Given request:
In the data below, copy out everything from the line containing "AI Chatbot (371, 57)" down to the line containing "More (720, 57)", including both of those lines.

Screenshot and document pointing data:
- - -

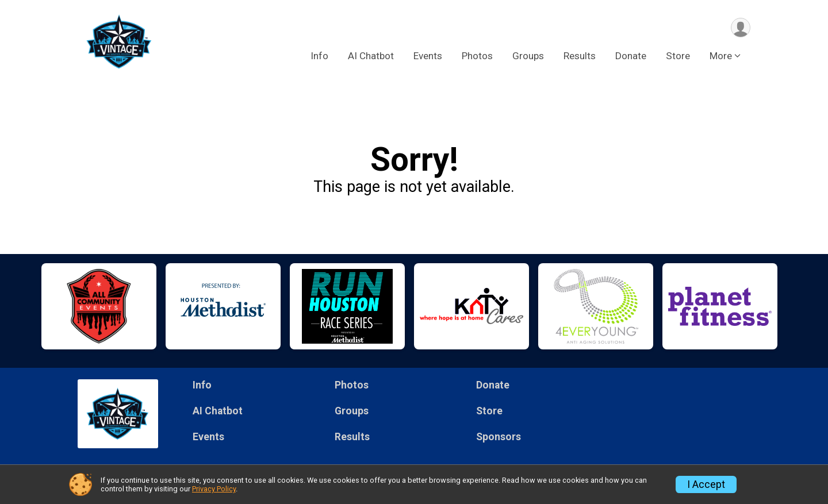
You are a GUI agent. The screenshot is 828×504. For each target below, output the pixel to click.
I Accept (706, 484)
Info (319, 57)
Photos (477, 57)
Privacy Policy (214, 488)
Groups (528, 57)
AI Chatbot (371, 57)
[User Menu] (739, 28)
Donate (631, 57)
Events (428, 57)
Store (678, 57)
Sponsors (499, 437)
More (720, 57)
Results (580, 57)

- - -

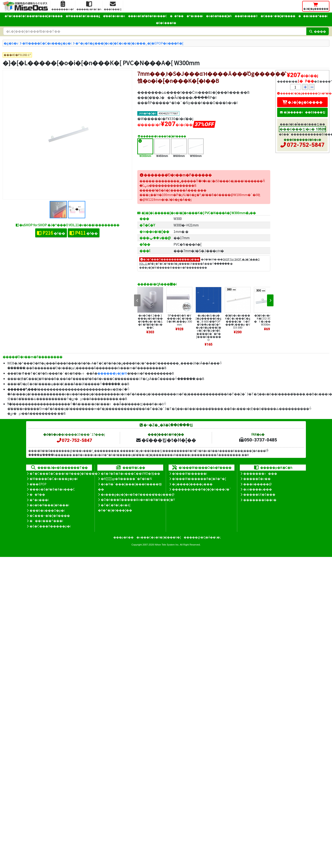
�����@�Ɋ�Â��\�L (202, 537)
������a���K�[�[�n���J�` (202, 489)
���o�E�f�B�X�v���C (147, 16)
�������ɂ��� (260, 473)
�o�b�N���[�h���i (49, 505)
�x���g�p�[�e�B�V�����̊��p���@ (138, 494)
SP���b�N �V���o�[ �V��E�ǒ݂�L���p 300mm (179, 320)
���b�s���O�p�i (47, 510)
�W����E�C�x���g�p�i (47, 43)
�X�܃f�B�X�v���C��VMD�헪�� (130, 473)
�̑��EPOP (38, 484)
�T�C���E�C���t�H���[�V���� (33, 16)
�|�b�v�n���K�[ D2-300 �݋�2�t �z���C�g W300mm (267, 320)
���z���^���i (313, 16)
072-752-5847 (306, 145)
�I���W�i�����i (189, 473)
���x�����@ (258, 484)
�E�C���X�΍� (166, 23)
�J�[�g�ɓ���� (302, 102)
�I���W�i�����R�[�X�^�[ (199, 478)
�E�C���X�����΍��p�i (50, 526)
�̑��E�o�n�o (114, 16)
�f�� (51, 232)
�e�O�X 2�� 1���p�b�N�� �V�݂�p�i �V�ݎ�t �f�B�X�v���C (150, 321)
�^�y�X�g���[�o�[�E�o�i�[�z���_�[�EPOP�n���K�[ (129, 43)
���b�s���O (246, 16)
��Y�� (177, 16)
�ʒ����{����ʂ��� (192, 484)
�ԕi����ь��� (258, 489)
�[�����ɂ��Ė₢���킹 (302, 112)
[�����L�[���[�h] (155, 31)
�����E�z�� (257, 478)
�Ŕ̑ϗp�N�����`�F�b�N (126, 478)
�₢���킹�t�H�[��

- - -

Answer to this exercise:
AI Chatbot (371, 57)
[User Menu] (739, 28)
Donate (631, 57)
Events (428, 57)
Store (678, 57)
Sponsors (499, 437)
More (720, 57)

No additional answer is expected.